But it's much like Olber's Paradox, pre-red shift, we know it outright violates the known physics yet those function excellently well, and Olber's turns out not to be a Paradox at all.


But then, I have long been leery of the kneejerk "there's a particle for that" panacea; I still contend that after it worked the first few times it has become a case of "when all you have is a hammer, everything looks like a nail." Perhaps it is as simple as Hawking Radiation; we know black holes stimulate X-ray emission near their high energy event horizons, so perhaps they also stimulate graviton emission (particularly if the dissolution of matter entering event horizons reaches a point OUTSIDE them that nothing large enough to retain gravitons persists.)

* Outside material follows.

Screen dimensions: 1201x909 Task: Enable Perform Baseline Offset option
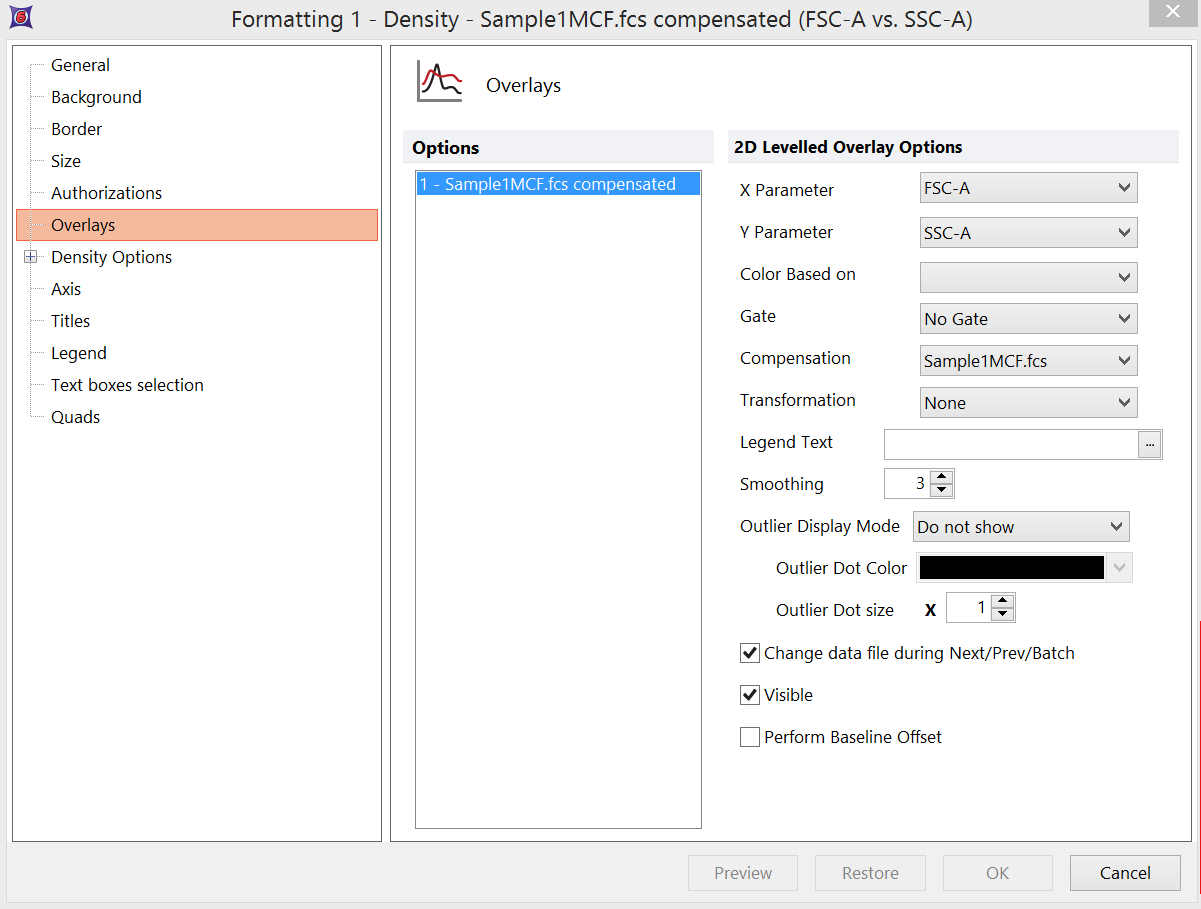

Regarding Olbers Paradox itself, a few follow up questions:

1) I thought we had established matter is NOT uniformly distributed throughout the universe, that the universe is "clumpy." Basically, BGs question. The mere existence of things like planets, stars and clusters (the last of which all but implicitly concedes nonuniformity) amid vast vacuums tends to suggest that anyway. "Homogeneous" and "uniform" are not interchangeable, after all; homogeneousness permits, but uniformity precludes, clumping. The mediocrity principle only carries us so far, and is a tendency, not an absolute; the Sol is a mediocre star, as observation of countless others like it confirms, but life is uncommon (to say the least,) as the absence of any extraterrestrial examples also confirms.

2) Okay, intervening matter must re-emit all radiation absorbed (though, if I understand the Second Law of Thermodynamics correctly, it cannot re-emit ALL of it.) That does not mean it is re-emitted in the same direction it initially traveled; in the case of reflection that is the sole direction in which it CANNOT leave the intervening particle.

Speaking of tendencies like the mediocrity principle, once all the facts are in paradoxes tend to be exposed as fallacies based on ignorant assumptions. To a great extent sciences chief accomplishment is uncovering and analyzing the facts to expose such fallacies; if it proves its postulates, it disproves others at least as often.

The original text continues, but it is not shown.